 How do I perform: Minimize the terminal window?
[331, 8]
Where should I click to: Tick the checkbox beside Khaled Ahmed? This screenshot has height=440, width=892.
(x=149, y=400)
· · ·
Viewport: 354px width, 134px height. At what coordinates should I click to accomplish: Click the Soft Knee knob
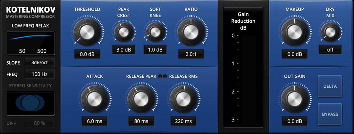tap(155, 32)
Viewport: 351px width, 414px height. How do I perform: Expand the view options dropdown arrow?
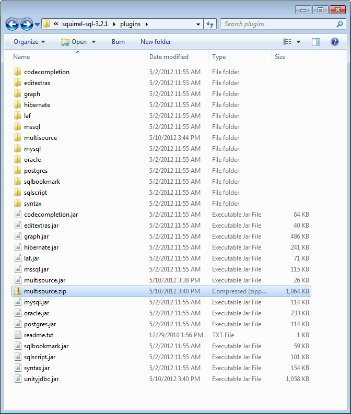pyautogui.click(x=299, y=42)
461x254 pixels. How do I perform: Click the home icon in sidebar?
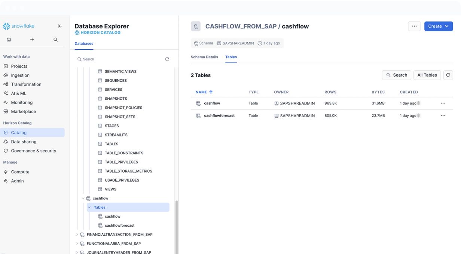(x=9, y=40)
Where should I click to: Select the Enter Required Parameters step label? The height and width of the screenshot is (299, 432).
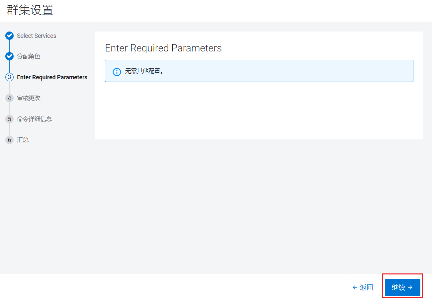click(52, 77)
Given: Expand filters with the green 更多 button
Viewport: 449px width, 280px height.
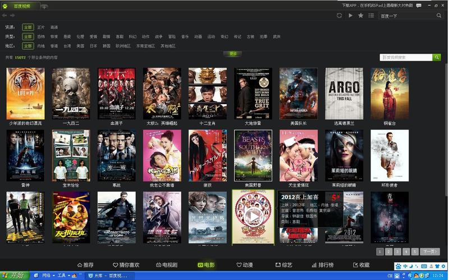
· · ·
• **What is expected**: Only one part of the listing is wanted: the lines from the one containing "Viewport: 354px width, 134px" through the one containing "Viewport: 449px width, 280px height.", both included. Please transcribe it exactly, leaving out the pictures.

• **Exercise answer**:
Viewport: 354px width, 134px height. At what coordinates should I click to accomplish: Click the Soft Knee knob
tap(155, 32)
Viewport: 351px width, 414px height. How do I perform: Expand the view options dropdown arrow?
pyautogui.click(x=299, y=42)
461x254 pixels. How do I perform: Click the home icon in sidebar?
(x=9, y=40)
Where should I click to: Select the Enter Required Parameters step label? The height and width of the screenshot is (299, 432).
click(52, 77)
Given: Expand filters with the green 更多 button
Viewport: 449px width, 280px height.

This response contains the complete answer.